Die angefochtene Pfändungs- und Überweisungsverfügung ist rechtmäßig und beschwert den Kläger daher nicht (§ 54 Abs. 1 Satz 2, Abs. 2 Satz 1 SGG). Allgemeine Vollstreckungsvoraussetzung ist gemäß § 40 Abs. 6 SGB II, § 66 SGB X i.V.m. §§ 3 Nr. 1, 6 VwVGBbg, dass ein Verwaltungsakt, der u.a. zu einer Geldleistung verpflichtet, unanfechtbar geworden ist, ein gegen ihn gerichteter Rechtsbehelf keine aufschiebende Wirkung hat und die sonstigen Vollstreckungsvoraussetzungen erfüllt sind (§ 3 Nr. 1 - 3 VwVGBbg) und der Kläger Vollstreckungsschuldner eines entsprechenden Titels über eine Geldforderung – hier in Höhe von 924 EUR – ist (§ 6 Abs. 1 und 2 Nr. 1 VwVGBbg). So liegt es hier im Hinblick auf den bestandskräftigen Aufhebungs- und Erstattungsbescheid des Beklagten vom 18. Januar 2012. Insofern ist es für die Bekanntgabe von Verwaltungsakten gegenüber Minderjährigen nach ständiger höchstrichterlicher Rechtsprechung unter Heranziehung des Zustellungsrechts des Bundes unabhängig davon, dass die Vermutungsregelung des § 38 SGB II für die Zurechnung von Aufhebungs- und Erstattungsbescheiden nicht greift (vgl. BSG, Urteil vom 4. Juni 2014 – B 14 AS 2/13 R – juris Rn. 26), ausreichend, dass die Bekanntgabe gegenüber einem gesetzlichen Vertreter – hier gegenüber der Mutter – erfolgt ist (vgl. BSG, Urteile vom 4. Juni 2014 – B 14 AS 2/13 R – juris Rn. 15, 23, vom 13. November 2008 – B 14 AS 2/08 R – juris Rn. 21 und vom 7. Juli 2011 – B 14 AS 153/10 R – juris Rn. 25).

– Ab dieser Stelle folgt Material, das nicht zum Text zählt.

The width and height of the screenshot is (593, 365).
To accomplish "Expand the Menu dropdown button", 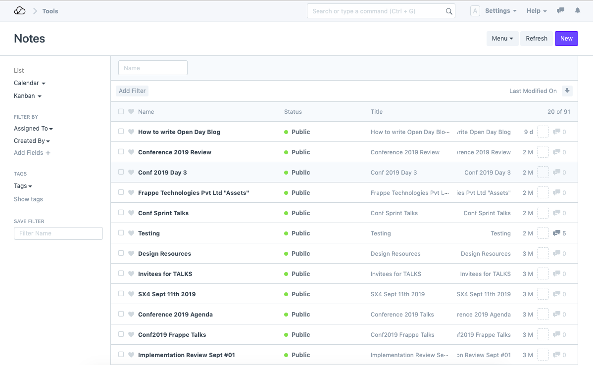I will click(x=502, y=39).

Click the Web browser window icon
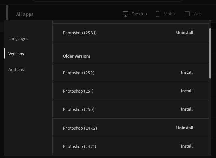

Der Beklagte ist gemäß § 17 Abs. 1 Nr. 8, Abs. 3 VwVGBbg für die Vollstreckung zuständig. Die weiteren, sich insbesondere aus § 19 Abs. 2 VwVGBbg ergebenden Vollstreckungsvoraussetzungen – insbesondere die Bekanntgabe des Bescheides vom 18. Januar 2012, wie ausgeführt – sind ebenfalls erfüllt.

Soweit der Kläger meint, aufgrund seiner Minderjährigkeit sei die angefochtene Pfändungs- und Überweisungsverfügung rechtswidrig, trifft dies nicht zu. Zwar beschränkt sich gemäß § 1629a Abs. 1 Satz 1 Bürgerliches Gesetzbuch – BGB – die Haftung für Verbindlichkeiten, die die Eltern im Rahmen ihrer gesetzlichen Vertretungsmacht oder sonstige vertretungsberechtigte Personen im Rahmen ihrer Vertretungsmacht durch Rechtsgeschäft oder eine sonstige Handlung mit Wirkung für das Kind begründet haben, oder die auf Grund eines während der Minderjährigkeit erfolgten Erwerbs von Todes wegen entstanden sind, auf den Bestand des bei Eintritt der Volljährigkeit vorhandenen Vermögens des Kindes; dasselbe gilt für Verbindlichkeiten aus Rechtsgeschäften, die der Minderjährige gemäß §§ 107, 108 oder § 111 BGB mit Zustimmung seiner Eltern vorgenommen hat oder für Verbindlichkeiten aus Rechtsgeschäften, zu denen die Eltern die Genehmigung des Familiengerichts erhalten haben. Insofern gilt die Beschränkung der Minderjährigenhaftung bereits im Erstattungs- und nicht erst im Vollstreckungsverfahren, und zwar im SGB II entsprechend (vgl. BSG, Urteil vom 7. Juli 2011 – B 14 AS 153/10 R – juris Rn. 40 ff.). Indes gilt bis zum Eintritt der Volljährigkeit die unbeschränkte Haftung des Minderjährigen (BSG, a.a.O. Rn. 47; Hamdan in jurisPK-BGB, 8. Auflage 2017, § 1629a Rn. 20). Erst mit der Volljährigkeit, die der Kläger im Januar 2018 erreicht, kommt die – ggf. einredeweise geltend zu machende – Haftungsbeschränkung zum Zuge (vgl. § 1629a Abs. 1 Satz 2 BGB), soweit das an diesem Tag bestehende pfändbare Vermögen hinter den unter § 1629a BGB fallenden Verbindlichkeiten zurückbleibt.

Die Kostenentscheidung folgt aus § 193 SGG.

Gründe für eine Zulassung der Revision gemäß § 160 Abs. 2 Nrn. 1 oder 2 SGG liegen nicht vor.